# Using SQL

# Import Data from other Excel Spreadsheets

Have you ever wished that you could graph data that resides in some other spreadsheet? Do you have spreadsheets which change frequently, and thus need frequent re-graphing? The Relationship Visualizer provides a powerful solution which lets you write Structured Query Language (SQL) statements which can pull in your data from other worksheets in an easily repeatable manner.

TIP

Using the SQL capability is optional. You do not have to use this feature to create graphs. This is a feature for the Relationship Visualizer power user and requires some working knowledge of how to write SQL statements.

# What is SQL?

Structured Query Language (SQL) is a domain-specific language designed for stream processing in a Relational Data Management System (RDMS). It is particularly useful in handling structured data where there are relations between different entities of the data.

SQL SELECT statements are designed to query data contained in a relational database. The SQL SELECT statement fetches data from a database, by specifying column headings, and tables from which records are to be selected, and the criteria for selection.

SELECT * is used to select all columns from a table. The FROM clause specifies the Table from which columns are to be selected. The optional WHERE clause specifies the criteria for selection.

Syntax:

    SELECT column_name FROM table_name [WHERE clause]`
1

# Excel SQL Queries

Excel can function as a flat-file RDBMS database that can be accessed using ActiveX Data Objects (ADO) and SQL queries. Microsoft Excel handles SQL via its own SQL dialect.

TIP

See the SQL references at the end of this chapter for detailed information on the Excel SQL dialect.

The Relationship Visualizer contains a worksheet named sql which hides most of the complexities of writing ADO SQL. It allows you to write SQL SELECT queries conforming to the ADO syntax conventions and it takes care of the rest. The SQL SELECT statements can reference either the Relationship Visualizer spreadsheet or another Excel spreadsheet as the source of the data. When the query is executed, the query results are written to the data worksheet ready for graphing.

ADO has many features, but the only features which the Relationship Visualizer uses are SQL SELECT queries of the form:

    SELECT [Country Code] as [Item],
           [Country Name] as [Label]
    FROM [Countries$]
1
2
3

This is a standard SQL query, one that selects two columns in the database (which in our case is a worksheet) and names the results to correspond to the column names of the data worksheet. Notice that we specify the name of an individual worksheet in the query, in the same way that we would specify an individual table name if we were connecting to a database, with a couple of minor exceptions. The worksheet name is enclosed in square brackets and that the actual worksheet name - Countries - has a $ appended to it.

Square brackets are also used to wrap the column names since the column names may have spaces present. The square brackets inform ADO to treat the value inside as the column name. Square brackets are used instead of quotes because quotes denote a string value to place in the results.
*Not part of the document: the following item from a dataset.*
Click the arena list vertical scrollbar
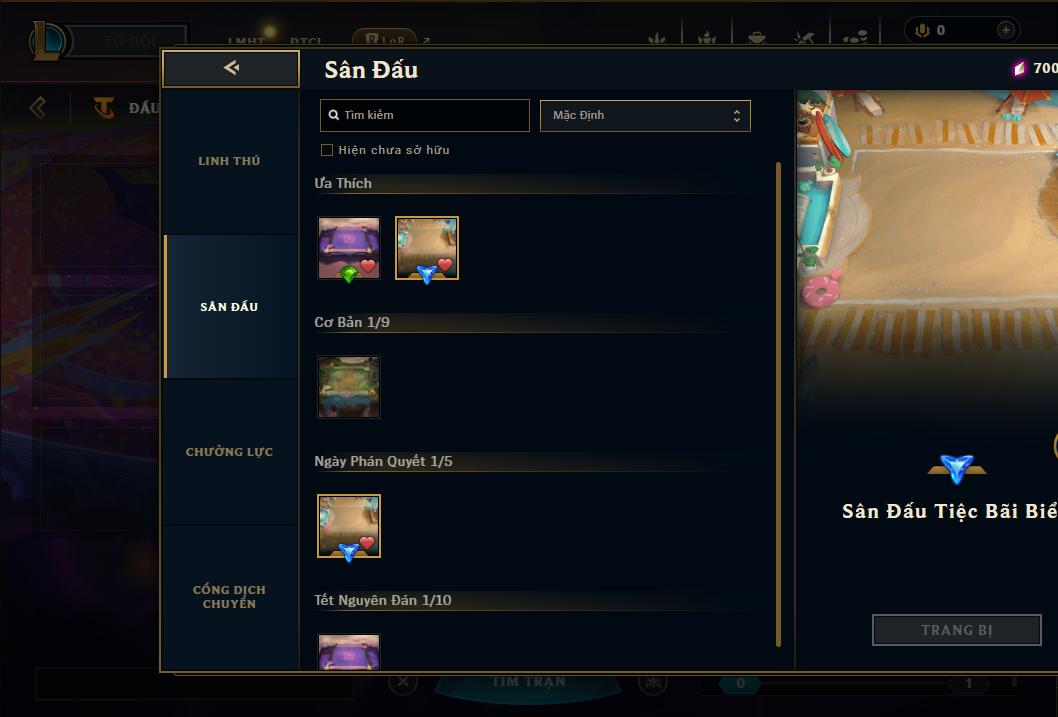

The results of the SELECT statements are processed by the Relationship Visualizer to place the selected values into the appropriate columns of the data worksheet. The processing logic only recognizes the column names, and will discard all other data. The default English column names on the data worksheet are:

  • [Comment]
  • [Item]
  • [Label]
  • [External Label]
  • [Tail Label]
  • [Head Label]
  • [Related Item]
  • [Style Name]
  • [Attributes]

Excel SQL also allows you to specify strings values as selection columns. The string is repeated for each row of the query results when the SQL is executed. This is a useful feature for specifying values such as a style name.

Assume that there is a style defined on the styles worksheet named Country. The query is modified as follows to add a style named Country to each row of the results:

    SELECT [Country Code] as [Item],
           [Country Name] as [Label],
           'Country'      as [Style Name]
    FROM   [Countries$]
1
2
3
4

SQL allows you to specify WHERE conditions which control what information is returned. The WHERE clause, states the qualifying conditions for a query. Multiple conditions can be joined by the AND and OR clauses, optionally surrounded by (parentheses) to group them. Only the records that satisfy the specified criteria are returned by the query.

Assume that we wanted a list of countries which use US Dollars as their national currency. The international code for US Dollars is "USD" so the SQL would be modified to appear as follows:

    SELECT [Country Code] as [Item],
           [Country Name] as [Label],
           'Country' as [Style Name]
    FROM   [Countries$]
    WHERE  [Currency Code] = 'USD'
1
2
3
4
5

A column often contains duplicate values. To list the distinct values, use the SELECT DISTINCT clause. The DISTINCT keyword can be used to return only unique values from a set of records. For example, if our worksheet contains the continent names where countries reside, we can obtain a list of the continents without duplicate rows using the following SQL statement:

    SELECT DISTINCT [Continent] as [Item],
           [Continent]          as [Label],
           'Continent'          as [Style Name]
    FROM   [Countries$]
1
2
3
4

Now that you understand the basics of writing SQL SELECT statements, let us look at the features contained in the sql worksheet and ribbon tab.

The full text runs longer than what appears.